Simon Willison’s Weblog

Subscribe

Yahoo!, Flickr, OpenID and Identity Projection

7th January 2008

Via ReadWriteWeb, view source on a Flickr photostream page and search for “openid” and you’ll be rewarded with the following snippet:

<link rel="openid2.provider"
  href="https://open.login.yahooapis.com/openid/op/auth" />

Which means that Flickr pages will very soon be able to act as OpenIDs. The provider isn’t up and running just yet though; try authenticating with your Flickr OpenID on Jyte.com and you’ll get the following message:

Hey there! You have stopped by a bit sooner than we had expected. This feature is still being tested, so please check back in a few days.
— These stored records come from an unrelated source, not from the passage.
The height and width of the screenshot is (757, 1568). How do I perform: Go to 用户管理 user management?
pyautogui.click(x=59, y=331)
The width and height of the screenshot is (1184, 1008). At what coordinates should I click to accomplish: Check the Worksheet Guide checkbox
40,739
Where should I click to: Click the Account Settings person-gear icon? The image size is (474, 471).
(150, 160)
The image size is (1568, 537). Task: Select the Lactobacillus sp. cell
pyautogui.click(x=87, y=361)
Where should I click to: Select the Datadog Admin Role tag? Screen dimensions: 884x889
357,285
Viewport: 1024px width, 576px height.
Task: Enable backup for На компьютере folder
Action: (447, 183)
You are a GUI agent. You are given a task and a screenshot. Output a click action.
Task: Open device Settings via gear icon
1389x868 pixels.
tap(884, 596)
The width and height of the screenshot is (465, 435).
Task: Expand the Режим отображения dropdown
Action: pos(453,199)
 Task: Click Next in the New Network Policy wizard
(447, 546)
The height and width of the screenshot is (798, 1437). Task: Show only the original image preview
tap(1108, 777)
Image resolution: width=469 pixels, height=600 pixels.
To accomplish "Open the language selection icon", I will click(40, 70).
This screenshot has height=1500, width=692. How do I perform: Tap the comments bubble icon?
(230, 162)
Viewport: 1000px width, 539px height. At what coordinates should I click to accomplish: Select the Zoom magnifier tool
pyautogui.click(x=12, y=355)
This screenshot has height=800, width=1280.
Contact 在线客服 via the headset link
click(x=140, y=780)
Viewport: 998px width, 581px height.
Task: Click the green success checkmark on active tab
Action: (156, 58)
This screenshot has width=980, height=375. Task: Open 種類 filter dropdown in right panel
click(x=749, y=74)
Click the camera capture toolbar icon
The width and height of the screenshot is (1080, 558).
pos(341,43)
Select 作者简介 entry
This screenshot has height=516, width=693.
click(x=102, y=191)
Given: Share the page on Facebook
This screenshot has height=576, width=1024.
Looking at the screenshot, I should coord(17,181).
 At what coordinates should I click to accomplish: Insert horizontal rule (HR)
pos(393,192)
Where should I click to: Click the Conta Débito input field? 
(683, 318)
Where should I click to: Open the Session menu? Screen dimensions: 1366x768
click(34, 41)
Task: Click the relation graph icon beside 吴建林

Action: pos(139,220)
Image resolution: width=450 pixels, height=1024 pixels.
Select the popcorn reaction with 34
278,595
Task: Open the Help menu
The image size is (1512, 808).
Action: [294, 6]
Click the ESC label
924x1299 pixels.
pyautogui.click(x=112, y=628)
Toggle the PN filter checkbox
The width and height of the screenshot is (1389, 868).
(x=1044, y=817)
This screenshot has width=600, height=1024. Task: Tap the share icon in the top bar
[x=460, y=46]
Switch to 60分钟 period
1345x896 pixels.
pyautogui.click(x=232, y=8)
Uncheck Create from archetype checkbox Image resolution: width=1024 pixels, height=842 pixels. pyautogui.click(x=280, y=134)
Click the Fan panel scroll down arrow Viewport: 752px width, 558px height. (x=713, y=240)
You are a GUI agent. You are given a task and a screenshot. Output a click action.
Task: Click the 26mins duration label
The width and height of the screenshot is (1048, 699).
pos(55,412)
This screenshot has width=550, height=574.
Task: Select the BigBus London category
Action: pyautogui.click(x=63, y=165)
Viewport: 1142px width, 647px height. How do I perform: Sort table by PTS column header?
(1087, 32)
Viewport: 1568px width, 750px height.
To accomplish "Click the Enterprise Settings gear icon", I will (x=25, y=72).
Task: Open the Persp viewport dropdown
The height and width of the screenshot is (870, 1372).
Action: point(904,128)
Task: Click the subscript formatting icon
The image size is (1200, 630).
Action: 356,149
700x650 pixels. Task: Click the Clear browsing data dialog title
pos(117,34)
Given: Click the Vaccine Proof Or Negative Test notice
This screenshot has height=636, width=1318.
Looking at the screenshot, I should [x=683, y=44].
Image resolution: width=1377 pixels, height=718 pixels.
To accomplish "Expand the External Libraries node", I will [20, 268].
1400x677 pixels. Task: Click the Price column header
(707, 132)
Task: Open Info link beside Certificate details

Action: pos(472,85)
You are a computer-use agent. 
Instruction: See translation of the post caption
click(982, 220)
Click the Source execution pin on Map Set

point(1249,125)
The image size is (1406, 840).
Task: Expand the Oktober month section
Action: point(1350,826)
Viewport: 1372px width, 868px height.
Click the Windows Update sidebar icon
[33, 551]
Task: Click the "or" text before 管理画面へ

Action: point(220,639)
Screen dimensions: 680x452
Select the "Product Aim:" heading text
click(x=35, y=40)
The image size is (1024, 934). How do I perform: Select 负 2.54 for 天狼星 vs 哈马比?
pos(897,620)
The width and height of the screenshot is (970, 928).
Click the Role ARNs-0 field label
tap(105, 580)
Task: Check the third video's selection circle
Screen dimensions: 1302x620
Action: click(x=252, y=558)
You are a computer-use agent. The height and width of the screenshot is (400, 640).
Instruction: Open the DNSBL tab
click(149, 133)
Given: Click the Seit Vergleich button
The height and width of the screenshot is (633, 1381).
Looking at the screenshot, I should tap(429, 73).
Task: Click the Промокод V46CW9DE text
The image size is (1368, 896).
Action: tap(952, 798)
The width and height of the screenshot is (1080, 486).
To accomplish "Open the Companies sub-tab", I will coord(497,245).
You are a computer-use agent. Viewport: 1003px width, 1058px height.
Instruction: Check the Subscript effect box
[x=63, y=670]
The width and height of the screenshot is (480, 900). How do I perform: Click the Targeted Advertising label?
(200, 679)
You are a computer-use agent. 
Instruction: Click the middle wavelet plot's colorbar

The URL of the server is interesting as well: it suggests that Yahoo!’s OpenID support is designed from the start to apply to more than just Flickr. I wouldn’t be at all surprised to see similar links start to crop up on all kinds of other Yahoo! properties—anything that has a page which can be considered to represent a user account. This would make a lot of sense, because OpenID is good for more than just authentication. The OpenID protocol allows a user to assert ownership of a URL. This can be used for SSO-style authentication, but it can also be used to prove ownership of a specific account to some other service, a concept I’ve been calling identity projection.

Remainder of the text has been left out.